**Stored data:**

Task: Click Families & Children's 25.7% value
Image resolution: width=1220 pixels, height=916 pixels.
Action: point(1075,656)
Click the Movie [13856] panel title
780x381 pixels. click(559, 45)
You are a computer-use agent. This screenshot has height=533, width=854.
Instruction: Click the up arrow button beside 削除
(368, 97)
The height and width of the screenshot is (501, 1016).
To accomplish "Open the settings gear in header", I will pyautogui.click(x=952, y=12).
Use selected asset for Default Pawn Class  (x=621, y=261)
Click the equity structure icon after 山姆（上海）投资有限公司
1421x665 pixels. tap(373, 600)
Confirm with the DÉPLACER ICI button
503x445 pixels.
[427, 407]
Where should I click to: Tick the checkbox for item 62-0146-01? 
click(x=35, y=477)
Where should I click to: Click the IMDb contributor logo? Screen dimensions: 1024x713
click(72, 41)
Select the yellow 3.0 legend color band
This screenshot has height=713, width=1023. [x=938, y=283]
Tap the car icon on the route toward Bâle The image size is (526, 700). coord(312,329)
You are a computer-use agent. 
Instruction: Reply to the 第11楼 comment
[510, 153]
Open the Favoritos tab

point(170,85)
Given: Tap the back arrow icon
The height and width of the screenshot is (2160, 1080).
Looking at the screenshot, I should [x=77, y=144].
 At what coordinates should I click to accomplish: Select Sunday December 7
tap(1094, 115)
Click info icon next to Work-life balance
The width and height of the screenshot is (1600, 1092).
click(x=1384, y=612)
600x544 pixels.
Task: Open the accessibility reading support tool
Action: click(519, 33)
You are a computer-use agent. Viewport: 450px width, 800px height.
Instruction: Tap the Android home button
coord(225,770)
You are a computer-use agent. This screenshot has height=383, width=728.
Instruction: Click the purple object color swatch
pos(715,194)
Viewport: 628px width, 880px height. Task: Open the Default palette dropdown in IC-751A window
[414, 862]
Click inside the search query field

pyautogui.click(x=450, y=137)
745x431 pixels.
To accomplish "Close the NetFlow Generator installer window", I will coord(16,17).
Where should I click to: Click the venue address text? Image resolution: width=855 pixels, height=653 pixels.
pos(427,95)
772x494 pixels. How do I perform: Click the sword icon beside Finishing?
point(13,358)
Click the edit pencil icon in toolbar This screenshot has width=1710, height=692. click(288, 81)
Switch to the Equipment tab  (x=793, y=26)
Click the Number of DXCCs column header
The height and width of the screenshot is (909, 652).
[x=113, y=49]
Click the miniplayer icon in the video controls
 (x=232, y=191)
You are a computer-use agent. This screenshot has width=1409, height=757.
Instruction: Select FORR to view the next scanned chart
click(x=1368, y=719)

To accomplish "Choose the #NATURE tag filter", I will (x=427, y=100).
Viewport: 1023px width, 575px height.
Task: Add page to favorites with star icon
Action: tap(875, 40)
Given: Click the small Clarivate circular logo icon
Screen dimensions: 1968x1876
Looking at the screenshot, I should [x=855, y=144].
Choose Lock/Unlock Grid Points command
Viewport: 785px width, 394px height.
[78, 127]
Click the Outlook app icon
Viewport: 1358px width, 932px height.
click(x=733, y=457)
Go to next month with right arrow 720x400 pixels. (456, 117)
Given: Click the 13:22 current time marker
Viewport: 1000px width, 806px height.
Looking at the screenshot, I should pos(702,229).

**Task objective:** Every record must appear in the answer exactly as it appears above.

**Exercise response:**
Task: Click Families & Children's 25.7% value
Image resolution: width=1220 pixels, height=916 pixels.
Action: point(1075,656)
Click the Movie [13856] panel title
780x381 pixels. click(559, 45)
You are a computer-use agent. This screenshot has height=533, width=854.
Instruction: Click the up arrow button beside 削除
(368, 97)
The height and width of the screenshot is (501, 1016).
To accomplish "Open the settings gear in header", I will pyautogui.click(x=952, y=12).
Use selected asset for Default Pawn Class  (x=621, y=261)
Click the equity structure icon after 山姆（上海）投资有限公司
1421x665 pixels. tap(373, 600)
Confirm with the DÉPLACER ICI button
503x445 pixels.
[427, 407]
Where should I click to: Tick the checkbox for item 62-0146-01? 
click(x=35, y=477)
Where should I click to: Click the IMDb contributor logo? Screen dimensions: 1024x713
click(72, 41)
Select the yellow 3.0 legend color band
This screenshot has height=713, width=1023. [x=938, y=283]
Tap the car icon on the route toward Bâle The image size is (526, 700). coord(312,329)
You are a computer-use agent. 
Instruction: Reply to the 第11楼 comment
[510, 153]
Open the Favoritos tab

point(170,85)
Given: Tap the back arrow icon
The height and width of the screenshot is (2160, 1080).
Looking at the screenshot, I should [x=77, y=144].
 At what coordinates should I click to accomplish: Select Sunday December 7
tap(1094, 115)
Click info icon next to Work-life balance
The width and height of the screenshot is (1600, 1092).
click(x=1384, y=612)
600x544 pixels.
Task: Open the accessibility reading support tool
Action: click(519, 33)
You are a computer-use agent. Viewport: 450px width, 800px height.
Instruction: Tap the Android home button
coord(225,770)
You are a computer-use agent. This screenshot has height=383, width=728.
Instruction: Click the purple object color swatch
pos(715,194)
Viewport: 628px width, 880px height. Task: Open the Default palette dropdown in IC-751A window
[414, 862]
Click inside the search query field

pyautogui.click(x=450, y=137)
745x431 pixels.
To accomplish "Close the NetFlow Generator installer window", I will coord(16,17).
Where should I click to: Click the venue address text? Image resolution: width=855 pixels, height=653 pixels.
pos(427,95)
772x494 pixels. How do I perform: Click the sword icon beside Finishing?
point(13,358)
Click the edit pencil icon in toolbar This screenshot has width=1710, height=692. click(288, 81)
Switch to the Equipment tab  (x=793, y=26)
Click the Number of DXCCs column header
The height and width of the screenshot is (909, 652).
[x=113, y=49]
Click the miniplayer icon in the video controls
 (x=232, y=191)
You are a computer-use agent. This screenshot has width=1409, height=757.
Instruction: Select FORR to view the next scanned chart
click(x=1368, y=719)

To accomplish "Choose the #NATURE tag filter", I will (x=427, y=100).
Viewport: 1023px width, 575px height.
Task: Add page to favorites with star icon
Action: tap(875, 40)
Given: Click the small Clarivate circular logo icon
Screen dimensions: 1968x1876
Looking at the screenshot, I should [x=855, y=144].
Choose Lock/Unlock Grid Points command
Viewport: 785px width, 394px height.
[78, 127]
Click the Outlook app icon
Viewport: 1358px width, 932px height.
click(x=733, y=457)
Go to next month with right arrow 720x400 pixels. (456, 117)
Given: Click the 13:22 current time marker
Viewport: 1000px width, 806px height.
Looking at the screenshot, I should pos(702,229).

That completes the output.